A assessoria de imprensa do Ibama informou que o trabalho começou ontem (1º/02) e deve ir até sábado (04/01). Em Rondônia, os técnicos deverão ouvir queixas e alertas de pesquisadores e de representantes de organizações não-governamentais (ONGs) e movimentos sociais preocupados com as consequências socioambientais que as duas barragens e a viabilização da hidrovia do Rio Madeira trarão à região.

Segundo o professor da Universidade Federal de Rondônia Artur Moret, doutor em planejamento energético pela Universidade Estadual de Campinas (Unicamp), o Eia-Rima apresentado ao Ibama por Furnas Centrais Elétricas está incompleto. "Não está sendo considerada uma visão de bacia hidrográfica mais abrangente, que deveria pegar todo o estado de Rondônia e uma parte do Amazonas, além de outros países que também têm interferências no Rio Madeira", afirmou.

Moret explicou que quem faz o estudo de impacto ambiental é a empresa que propôs a obra – ao Ibama cabe analisar o estudo e conduzir o processo de participação da sociedade, por meio de consultas públicas. "Se depois outra empresa vencer a licitação, ela paga à empresa proponente os custos de realização do EIA-Rima", acrescentou.

As consultas públicas para discussão do empreendimento hidrelétrico no Rio Madeira estão previstas para abril. Para Moret, a data é "extremamente precipitada".

As duas usinas que deverão ser construídas no Rio Madeira já têm nome: Santo Antônio e Jirau. Elas distam, respectivamente, 6 e 130 quilômetros de Porto Velho. Terão potencial para gerar 6,45 mil megawatts de energia elétrica. Além disso, sua construção viabilizará a hidrovia do rio Madeira, que permitirá o escoamento da soja de Mato Grosso para a Bolívia e o Peru. As obras devem durar de oito a dez anos.

"A hidrovia vai trazer empresários da soja e da madeira para nosso corredor ecológico [mosaico de terras indígenas e unidades de conservação]", lamentou Ivaneide Cardozo, conselheira da associação Canindé, uma entidade ambientalista de Porto Velho. "Não adianta dizer que vai dar indenização e reassentar os ribeirinhos, porque o dinheiro acaba e eles dependem da pesca para viver", completou. Segundo estimativas do Movimento dos Atingidos por Barragens (MAB), aproximadamente 2 mil famílias terão as terras alagadas pela construção das duas barragens.

### Lista de tarefas
A – Liste todas as instituições, empresas e entidades citadas pelo nome no trecho sobre as usinas do Rio Madeira.
B – Transcreva do trecho sobre as usinas do Rio Madeira a parte que começa em "Moret explicou que" e segue até "a dez anos.".

### Extratos de dados
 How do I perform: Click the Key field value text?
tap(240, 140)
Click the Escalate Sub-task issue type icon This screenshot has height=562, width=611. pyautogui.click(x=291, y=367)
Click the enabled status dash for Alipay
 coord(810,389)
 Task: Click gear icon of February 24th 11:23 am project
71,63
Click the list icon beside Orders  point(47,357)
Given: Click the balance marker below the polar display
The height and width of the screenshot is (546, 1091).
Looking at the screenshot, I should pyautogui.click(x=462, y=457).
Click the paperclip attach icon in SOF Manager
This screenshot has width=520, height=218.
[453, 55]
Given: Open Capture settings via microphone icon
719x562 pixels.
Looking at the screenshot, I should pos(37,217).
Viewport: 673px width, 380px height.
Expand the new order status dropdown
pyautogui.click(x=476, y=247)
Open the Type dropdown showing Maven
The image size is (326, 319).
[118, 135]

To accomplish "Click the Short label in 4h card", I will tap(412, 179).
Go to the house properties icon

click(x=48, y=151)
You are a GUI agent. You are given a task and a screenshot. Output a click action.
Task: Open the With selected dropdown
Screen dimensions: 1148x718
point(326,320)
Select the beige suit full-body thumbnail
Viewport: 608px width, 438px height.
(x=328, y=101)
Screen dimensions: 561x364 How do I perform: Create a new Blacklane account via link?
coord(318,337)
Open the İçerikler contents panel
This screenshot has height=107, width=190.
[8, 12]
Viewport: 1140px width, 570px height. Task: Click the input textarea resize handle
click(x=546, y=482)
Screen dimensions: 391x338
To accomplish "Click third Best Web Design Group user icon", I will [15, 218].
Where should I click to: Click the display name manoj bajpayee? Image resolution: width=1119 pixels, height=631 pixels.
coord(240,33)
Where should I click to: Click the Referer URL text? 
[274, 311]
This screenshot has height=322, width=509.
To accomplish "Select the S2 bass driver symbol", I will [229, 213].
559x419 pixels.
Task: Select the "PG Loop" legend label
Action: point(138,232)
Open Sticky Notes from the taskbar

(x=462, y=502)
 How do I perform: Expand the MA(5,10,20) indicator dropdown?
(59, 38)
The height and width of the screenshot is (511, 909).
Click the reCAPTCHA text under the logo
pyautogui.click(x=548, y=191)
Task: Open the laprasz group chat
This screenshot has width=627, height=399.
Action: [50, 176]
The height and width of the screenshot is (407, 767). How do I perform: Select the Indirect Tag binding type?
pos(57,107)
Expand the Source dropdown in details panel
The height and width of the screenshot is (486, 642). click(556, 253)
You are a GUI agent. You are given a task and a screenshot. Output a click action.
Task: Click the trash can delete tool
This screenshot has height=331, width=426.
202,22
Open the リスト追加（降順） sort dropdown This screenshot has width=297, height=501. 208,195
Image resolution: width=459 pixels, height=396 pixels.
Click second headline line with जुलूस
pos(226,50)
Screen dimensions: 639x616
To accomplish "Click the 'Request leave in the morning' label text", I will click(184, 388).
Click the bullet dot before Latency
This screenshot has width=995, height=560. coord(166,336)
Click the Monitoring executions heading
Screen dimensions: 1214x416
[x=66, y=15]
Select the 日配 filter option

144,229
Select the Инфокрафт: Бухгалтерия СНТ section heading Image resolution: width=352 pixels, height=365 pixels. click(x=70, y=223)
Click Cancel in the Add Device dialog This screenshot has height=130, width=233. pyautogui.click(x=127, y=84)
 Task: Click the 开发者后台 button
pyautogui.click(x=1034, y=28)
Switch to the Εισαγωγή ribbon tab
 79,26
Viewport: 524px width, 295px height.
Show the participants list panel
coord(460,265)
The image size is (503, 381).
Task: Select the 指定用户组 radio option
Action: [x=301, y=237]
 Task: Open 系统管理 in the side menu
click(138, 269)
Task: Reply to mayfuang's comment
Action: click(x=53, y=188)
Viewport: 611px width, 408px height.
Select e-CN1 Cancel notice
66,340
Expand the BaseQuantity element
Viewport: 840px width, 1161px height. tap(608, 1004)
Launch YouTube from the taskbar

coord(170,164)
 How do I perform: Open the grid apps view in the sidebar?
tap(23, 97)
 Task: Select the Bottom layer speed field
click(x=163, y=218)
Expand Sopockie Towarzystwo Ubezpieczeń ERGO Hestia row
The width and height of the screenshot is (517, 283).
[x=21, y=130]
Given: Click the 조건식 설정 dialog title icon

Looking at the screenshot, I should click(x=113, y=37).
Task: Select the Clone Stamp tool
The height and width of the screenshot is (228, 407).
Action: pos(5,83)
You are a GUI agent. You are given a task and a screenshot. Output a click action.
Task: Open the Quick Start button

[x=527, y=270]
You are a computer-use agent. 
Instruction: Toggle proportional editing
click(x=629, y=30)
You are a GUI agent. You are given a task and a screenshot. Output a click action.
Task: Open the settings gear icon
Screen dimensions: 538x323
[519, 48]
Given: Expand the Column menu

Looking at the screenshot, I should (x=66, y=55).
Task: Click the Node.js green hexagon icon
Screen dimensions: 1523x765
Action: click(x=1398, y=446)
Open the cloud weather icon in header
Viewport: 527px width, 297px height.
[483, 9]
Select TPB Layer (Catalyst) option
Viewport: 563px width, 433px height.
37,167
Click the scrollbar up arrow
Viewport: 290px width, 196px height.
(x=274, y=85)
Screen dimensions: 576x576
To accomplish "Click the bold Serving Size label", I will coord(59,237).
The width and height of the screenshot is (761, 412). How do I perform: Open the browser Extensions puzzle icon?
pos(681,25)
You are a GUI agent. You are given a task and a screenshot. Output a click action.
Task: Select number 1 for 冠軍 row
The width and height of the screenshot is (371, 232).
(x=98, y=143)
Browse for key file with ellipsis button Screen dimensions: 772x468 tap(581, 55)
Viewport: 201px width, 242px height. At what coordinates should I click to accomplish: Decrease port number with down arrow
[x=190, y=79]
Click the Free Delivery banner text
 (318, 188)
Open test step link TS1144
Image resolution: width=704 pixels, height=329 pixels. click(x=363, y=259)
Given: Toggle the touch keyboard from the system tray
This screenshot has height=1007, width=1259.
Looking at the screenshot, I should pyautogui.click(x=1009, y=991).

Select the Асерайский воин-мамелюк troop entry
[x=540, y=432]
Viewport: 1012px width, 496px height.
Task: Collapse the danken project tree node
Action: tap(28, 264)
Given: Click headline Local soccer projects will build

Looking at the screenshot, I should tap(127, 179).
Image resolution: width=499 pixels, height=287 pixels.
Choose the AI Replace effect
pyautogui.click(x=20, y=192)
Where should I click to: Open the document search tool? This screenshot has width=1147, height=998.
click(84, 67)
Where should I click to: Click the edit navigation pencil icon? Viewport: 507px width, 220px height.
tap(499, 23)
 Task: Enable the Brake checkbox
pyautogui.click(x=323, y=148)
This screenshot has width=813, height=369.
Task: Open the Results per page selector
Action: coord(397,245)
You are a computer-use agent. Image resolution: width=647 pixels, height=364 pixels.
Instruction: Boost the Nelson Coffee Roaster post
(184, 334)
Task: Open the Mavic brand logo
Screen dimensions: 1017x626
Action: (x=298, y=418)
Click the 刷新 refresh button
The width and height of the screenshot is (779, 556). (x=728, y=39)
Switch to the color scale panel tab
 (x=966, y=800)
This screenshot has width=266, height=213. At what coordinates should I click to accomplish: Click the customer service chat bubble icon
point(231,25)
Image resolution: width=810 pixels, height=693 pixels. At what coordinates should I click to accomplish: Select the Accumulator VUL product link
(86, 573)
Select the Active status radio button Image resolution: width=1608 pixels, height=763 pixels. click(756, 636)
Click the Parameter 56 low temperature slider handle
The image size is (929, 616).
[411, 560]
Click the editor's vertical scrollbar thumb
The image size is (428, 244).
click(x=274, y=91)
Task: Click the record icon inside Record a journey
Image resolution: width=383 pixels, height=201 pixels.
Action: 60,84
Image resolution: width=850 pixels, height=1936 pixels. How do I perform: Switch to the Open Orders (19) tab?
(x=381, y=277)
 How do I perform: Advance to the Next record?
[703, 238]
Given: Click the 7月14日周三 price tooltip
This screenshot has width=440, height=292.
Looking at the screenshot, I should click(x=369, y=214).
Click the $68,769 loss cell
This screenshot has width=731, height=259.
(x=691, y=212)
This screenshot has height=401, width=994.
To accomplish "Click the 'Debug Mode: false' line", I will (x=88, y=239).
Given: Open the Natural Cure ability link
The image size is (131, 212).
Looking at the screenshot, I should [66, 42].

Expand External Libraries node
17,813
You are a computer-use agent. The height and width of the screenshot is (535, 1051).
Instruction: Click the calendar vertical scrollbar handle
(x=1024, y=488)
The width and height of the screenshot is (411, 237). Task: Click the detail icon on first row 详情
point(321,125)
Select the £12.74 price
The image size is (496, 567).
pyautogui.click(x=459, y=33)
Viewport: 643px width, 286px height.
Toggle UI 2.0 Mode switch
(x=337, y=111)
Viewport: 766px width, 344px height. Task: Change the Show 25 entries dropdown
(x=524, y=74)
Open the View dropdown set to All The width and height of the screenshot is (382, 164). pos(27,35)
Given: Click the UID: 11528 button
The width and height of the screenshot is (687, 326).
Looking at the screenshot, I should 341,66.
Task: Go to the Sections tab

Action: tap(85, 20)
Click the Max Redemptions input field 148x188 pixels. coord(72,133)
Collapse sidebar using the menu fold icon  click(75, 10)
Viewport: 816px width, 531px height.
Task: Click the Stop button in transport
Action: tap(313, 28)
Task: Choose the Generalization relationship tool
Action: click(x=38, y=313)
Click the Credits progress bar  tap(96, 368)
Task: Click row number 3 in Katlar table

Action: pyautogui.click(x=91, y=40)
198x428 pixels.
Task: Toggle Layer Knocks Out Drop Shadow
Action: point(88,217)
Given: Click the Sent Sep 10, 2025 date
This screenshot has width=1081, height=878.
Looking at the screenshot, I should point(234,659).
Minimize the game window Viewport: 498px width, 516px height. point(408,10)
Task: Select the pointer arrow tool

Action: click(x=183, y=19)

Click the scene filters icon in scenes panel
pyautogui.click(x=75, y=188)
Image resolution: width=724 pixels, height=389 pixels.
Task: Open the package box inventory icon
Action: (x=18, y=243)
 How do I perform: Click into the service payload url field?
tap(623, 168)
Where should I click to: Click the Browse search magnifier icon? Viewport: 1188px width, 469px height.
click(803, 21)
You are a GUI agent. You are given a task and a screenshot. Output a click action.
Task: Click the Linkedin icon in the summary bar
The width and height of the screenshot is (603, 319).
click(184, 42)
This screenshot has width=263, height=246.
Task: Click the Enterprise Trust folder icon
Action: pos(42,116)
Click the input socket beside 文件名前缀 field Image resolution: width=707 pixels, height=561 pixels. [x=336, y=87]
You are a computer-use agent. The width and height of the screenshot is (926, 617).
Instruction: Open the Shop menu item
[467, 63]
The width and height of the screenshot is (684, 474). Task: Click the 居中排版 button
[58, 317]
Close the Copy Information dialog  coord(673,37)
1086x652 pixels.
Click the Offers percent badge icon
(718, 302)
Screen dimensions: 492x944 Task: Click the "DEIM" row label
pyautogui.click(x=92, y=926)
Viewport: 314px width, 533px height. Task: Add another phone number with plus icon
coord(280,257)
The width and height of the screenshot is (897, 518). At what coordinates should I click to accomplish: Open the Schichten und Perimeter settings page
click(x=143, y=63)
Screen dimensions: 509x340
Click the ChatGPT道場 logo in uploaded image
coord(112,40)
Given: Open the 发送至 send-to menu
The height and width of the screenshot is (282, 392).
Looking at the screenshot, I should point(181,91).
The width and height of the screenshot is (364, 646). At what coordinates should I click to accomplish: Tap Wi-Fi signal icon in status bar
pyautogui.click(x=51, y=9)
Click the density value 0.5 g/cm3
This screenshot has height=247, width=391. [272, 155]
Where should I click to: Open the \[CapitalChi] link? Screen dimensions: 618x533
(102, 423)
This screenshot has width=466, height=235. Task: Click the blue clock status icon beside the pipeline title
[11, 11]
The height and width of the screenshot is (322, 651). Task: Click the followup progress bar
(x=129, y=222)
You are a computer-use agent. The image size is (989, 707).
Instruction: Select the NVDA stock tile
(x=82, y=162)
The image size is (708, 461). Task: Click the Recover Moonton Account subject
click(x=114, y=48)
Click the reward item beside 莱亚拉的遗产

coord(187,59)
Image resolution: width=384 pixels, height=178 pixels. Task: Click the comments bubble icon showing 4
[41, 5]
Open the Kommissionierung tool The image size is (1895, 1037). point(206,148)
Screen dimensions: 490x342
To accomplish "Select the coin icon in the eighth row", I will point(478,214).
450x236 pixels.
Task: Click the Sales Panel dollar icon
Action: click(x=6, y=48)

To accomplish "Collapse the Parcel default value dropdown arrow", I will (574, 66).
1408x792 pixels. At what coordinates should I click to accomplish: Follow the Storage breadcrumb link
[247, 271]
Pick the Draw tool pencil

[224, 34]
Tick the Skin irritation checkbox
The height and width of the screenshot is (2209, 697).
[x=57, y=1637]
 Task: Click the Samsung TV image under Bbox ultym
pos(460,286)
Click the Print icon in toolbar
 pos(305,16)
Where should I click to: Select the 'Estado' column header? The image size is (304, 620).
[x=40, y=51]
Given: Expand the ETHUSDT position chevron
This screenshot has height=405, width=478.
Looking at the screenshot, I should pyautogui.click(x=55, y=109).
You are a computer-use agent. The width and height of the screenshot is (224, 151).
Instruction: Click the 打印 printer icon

### Resultados do exercício
A –
- Ibama
- Universidade Federal de Rondônia
- Universidade Estadual de Campinas (Unicamp)
- Furnas Centrais Elétricas
- Associação Canindé
- Movimento dos Atingidos por Barragens (MAB)

B –
Moret explicou que quem faz o estudo de impacto ambiental é a empresa que propôs a obra – ao Ibama cabe analisar o estudo e conduzir o processo de participação da sociedade, por meio de consultas públicas. "Se depois outra empresa vencer a licitação, ela paga à empresa proponente os custos de realização do EIA-Rima", acrescentou.

As consultas públicas para discussão do empreendimento hidrelétrico no Rio Madeira estão previstas para abril. Para Moret, a data é "extremamente precipitada".

As duas usinas que deverão ser construídas no Rio Madeira já têm nome: Santo Antônio e Jirau. Elas distam, respectivamente, 6 e 130 quilômetros de Porto Velho. Terão potencial para gerar 6,45 mil megawatts de energia elétrica. Além disso, sua construção viabilizará a hidrovia do rio Madeira, que permitirá o escoamento da soja de Mato Grosso para a Bolívia e o Peru. As obras devem durar de oito a dez anos.